Vor allem die Umfragewerte geben den Konservativen dabei Hoffnung. Bei der jüngsten Erhebung von SWR und «Stuttgarter Zeitung» Mitte Oktober lag die CDU bei 29 Prozent der Stimmen. Dahinter kam die AfD mit 21 Prozent. Die Grünen kamen auf 20 Prozent der Stimmen, dahinter die SPD auf 10, die Linke auf 7 und die FDP auf 5 Prozent.

Das bedeutet: Die CDU dürfte nach diesen Werten stärkste Kraft werden. Allerdings sinkt die Zustimmung für die Christdemokraten. Vor einem Jahr lag die Partei bei der Sonntagsfrage noch bei 33 Prozent, zuletzt bei 29. In der Partei gibt man sich weiter gelassen. Solange man weiter über dem CDU-Bundestrend liege, gebe es keinen Grund zur Sorge, hört man.

Aber es kann sich tatsächlich noch viel bewegen in den verbleibenden Monaten bis zur Wahl: Im Oktober 2015 lag die CDU in Umfragen noch bei rund 40 Prozent. Ein halbes Jahr später erzielten die Christdemokraten mit 27 Prozent ihr historisch schlechtestes Ergebnis.

Der Kandidat

Der Hoffnungsträger der Südwest-CDU heißt Manuel Hagel. Er ist gerade mal 37 Jahre hat, kommt aus dem schwäbischen Städtchen Ehingen, ist katholisch, spricht Dialekt, ist Kreisjägermeister, Mitglied der Narrenzunft – und will für einen modernen Konservatismus stehen.

Seit 2016 sitzt er im Landtag, im Eiltempo konzentrierte er Ämter und Macht, wurde Generalsekretär, dann Fraktionschef, dann Landeschef der CDU – und im Frühjahr will er der jüngste Ministerpräsident in der Geschichte des Landes werden. Bei seiner Wahl zum Landesvorsitzenden sagte Hagel selbstbewusst: «Das politische Erbe von Winfried Kretschmann wird bei uns in guten Händen sein.»

Hagel ist es gelungen, alte Gräben im Landesverband zuzuschütten. Die Südwest-CDU zeigt sich geschlossen wie lange nicht. Auf dem Landesparteitag im Mai kürte der Landesverband Hagel mit 93,8 Prozent Zustimmung zum Spitzenkandidaten. Als sicher gilt, dass er am Wochenende als Landeschef bestätigt wird – vermutlich mit großer Zustimmung.

Die möglichen Partner

Für eine Alleinregierung dürfte es nicht reichen für die CDU, Hagel wird Koalitionspartner brauchen. Aber wen? Mit der AfD will er keinesfalls koalieren, Hagel hat die Rechtspopulisten als Hauptgegner ausgemacht. Immer wieder betont er die Bedeutung einer Brandmauer gegen die Partei, grenzt sich ab.

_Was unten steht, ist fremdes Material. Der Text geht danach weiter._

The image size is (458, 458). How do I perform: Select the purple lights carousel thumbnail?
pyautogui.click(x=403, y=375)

Der 37-Jährige macht kein Geheimnis aus seiner Nähe zur FDP und zum liberalen Spitzenkandidaten Hans-Ulrich Rülke, gehen die beiden doch öffentlichkeitswirksam wandern und flankieren sich gerne bei inhaltlichen Vorstößen. Auch mit SPD-Chef Andreas Stoch kann Hagel gut. Für eine Deutschlandkoalition aus CDU, SPD und FDP würde es nach aktuellen Umfragen aber nicht reichen – selbst wenn die FDP wieder einziehen sollte.

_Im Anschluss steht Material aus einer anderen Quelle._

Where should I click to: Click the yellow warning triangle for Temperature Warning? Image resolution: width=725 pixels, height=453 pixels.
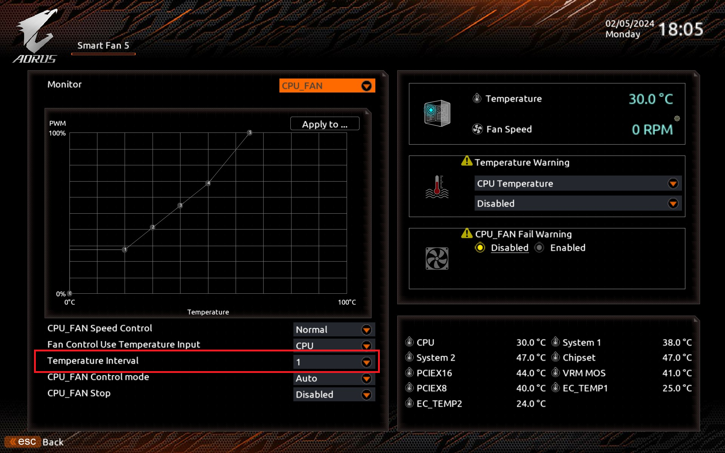[x=467, y=161]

Also doch wieder mit den Grünen? Die CDU wirft den Grünen immer mal wieder Ideologie und Verbotspolitik vor. «Wenn wir eine Alternative haben, eine Koalition ohne die Grünen zu bilden, ist das eher die höherrangige Alternative», sagte Hagel erst vor wenigen Tagen bei einer Podiumsdiskussion. Nur: Eine solche Alternative gibt es derzeit für Hagel nicht. Nach der jüngsten Umfrage hätte nur eine Koalition aus Christdemokraten und Grünen eine Mehrheit.

Die Strategie

Aber wofür steht die CDU eigentlich inhaltlich? Hagel verhält sich weiterhin rhetorisch vorsichtig und bleibt inhaltlich vage. Die Taktik: Bloß nichts falsch machen, Fettnäpfchen vermeiden. Denn jeder Fehltritt kann einen Kandidaten in der Wählergunst abstürzen lassen – man denke an den Flutlacher von Armin Laschet im Bundestagswahlkampf 2021. Zumal viele Menschen Hagel noch gar nicht kennen, er ist noch ein weitgehend unbeschriebenes Blatt – auch wenn er viel durchs Land tourt.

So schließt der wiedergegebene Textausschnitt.